J’espère avoir lu plus que ça. La lecture et l’écriture ont été les éléments majeurs de ma vie. Même quand j’étais jeune et mariée. Je dois dire que je n’ai aucun mérite, déjà enfant, le livre était à la portée. Tout le monde lisait. Moi j’ai poursuivi cette pratique. La chance que j’ai eue, c’est d’avoir passé ma vie parmi les créateurs, les peintres, les penseurs, les écrivains. Et partout où j’ai travaillé, j’ai créé une bibliothèque.
Vous avez fait don de vos livres à la Bibliothèque nationale ?
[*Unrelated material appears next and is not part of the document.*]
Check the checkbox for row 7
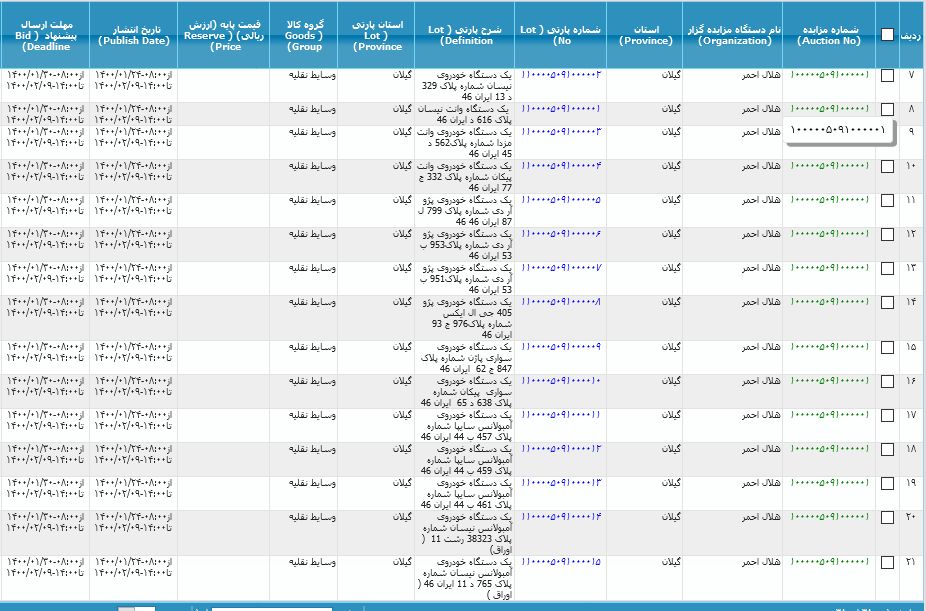Image resolution: width=926 pixels, height=611 pixels. (887, 76)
Je veux que tout le monde profite de ces livres. Pour ce qui me concerne, quand je lis ou quand je regarde un film, je me dis quelle prétention que j’ai de vouloir écrire encore après avoir lu de telles œuvres. Beaucoup de livres ont laissé des traces dans ma vie. J’avais énormément apprécié Nedjma de Kateb Yacine. J’ai été sensible à la grande modernité littéraire de l’auteur et de ses idées qui vont de pair en général. Je lis les ouvrages de l’historien Abdellah Laroui, dans son Idéologie arabe contemporaine et de la façon dont les Arabes abordent le domaine de l’expression littéraire. J’étais très liée avec la romancière Sophia El Goulli qui était aussi poétesse et historienne de l’art. J’aime l’histoire, avec l’âge je ne lis plus tellement de romans. Mais l’histoire, c’est passionnant. Si j’avais fait des études, j’aurais fait histoire.
Racontez-nous votre expérience avec La Presse ?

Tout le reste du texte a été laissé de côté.